Second, the pipeline runs though land adjacent to the Standing Rock Reservation which was never ceded to the United States. As the historians Jeff Ostler and Nick Estes explained in their January 16th article in Indian Country Today,

There is no question about the accuracy of Standing Rock’s contention that the pipeline is being constructed across lands recognized as Sioux territory under the 1851 Treaty. That treaty stated that the northern boundary for Sioux territory was at the Heart River, north of the Dakota Access Pipeline route. At first glance, it may seem as though the Sioux ceded these lands under the 1868 Treaty. Article 2 of the 1868 Treaty established a “permanent reservation” for the Sioux with a northern boundary at the current border between the states of North and South Dakota, in other words, south of the Dakota Access Pipeline route. However, under Article 16 of the 1868 Treaty, lands north of the permanent reservation were designated as “unceded Indian territory.” According to the Indian Claims Commission (ICC), in a 1978 decision, the northern boundary of the unceded Article 16 lands was the Heart River—the same boundary recognized in the 1851 Treaty. http://www.indianz.com/News/2017/01/17/jeffrey-ostler-and-nick-estes-treaties-a.asp

In the current political climate, facts such as these may have little impact on the president’s position. They are, however, facts.

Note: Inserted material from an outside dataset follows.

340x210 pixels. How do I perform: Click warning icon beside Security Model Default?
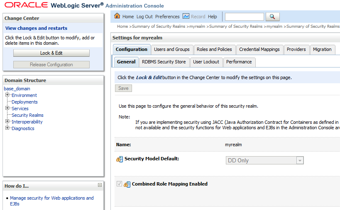pyautogui.click(x=120, y=159)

Moreover, the environmental dangers involved in tunneling under Lake Oahe, a source of drinking water, have never been fully addressed.  Just this week in Iowa, nearly 140, 000 gallons of diesel fuel spewed from the Magellan Midstream Partners pipeline near Hanlontown. This follows a spill of some 250, 000 gallons of oil from the Colonial Pipeline in Shelby County, Alabama. For many observers, question still remain as to why part of the pipeline’s route was moved from its initial easement north of the city of Bismarck. If it is safe, and its environmental impact minimal, why further disturb the Missouri drainage?

Aerial view of Lake Oahe.

Finally, there are long-term questions concerning the necessity of further oil pipeline construction. Industry experts believe that most U.S, oil producing regions have “ample, if not excessive takeaway”—that is, there are more pipes than oil https://www2.deloitte.com/content/dam/Deloitte/us/Documents/energy-resources/us-er-greg-armstrong-north-american-midstream-sector.pdf).

Even though the President divested his investments in Energy Transfer Partners and Phillips 66, two companies involved in the pipeline’s construction, Energy Transfer Partners’ owner, Kelcy Warren, “gave $100,000 to Trump’s joint fundraising effort with the Republican Party” ( http://heavy.com/news/2017/01/trump-dakota-access-pipeline-executive-order-dapl-standing-rock-no-keystone-investment-energy-transfer-partners-kelcy-warren-donation/ ) Until he divested, the President is believed to have had a much as  million dollars invested in the project’s sponsor companies.

This appearance of conflict of interest on the part of the President—when coupled with the legal and environmental problems surrounding the Dakota Access Pipeline itself—ought to be enough reason for fair-minded Americans to urge their leaders to stand down construction for the time being. Although many politicians have raised the specter of job losses and have dangled the promise of better economic times for the people of North Dakota once the pipeline is completed, the oil industry’s own prognosis does not suggest there will be another boom anytime soon. To add insult to injury, the fracturing methods commonly used to release this kind of oil (and much of the natural gas in other pipelines) is already causing earthquakes in Oklahoma and Texas. Once again, the earthquakes, like the pipelines, are wreaking havoc on Native communities, while their non-Native neighbors reap the benefits of lower energy costs and freedom from worry that the spills and quakes will every occur in their own communities.

Damage in Oklahoma earthquake of 2015.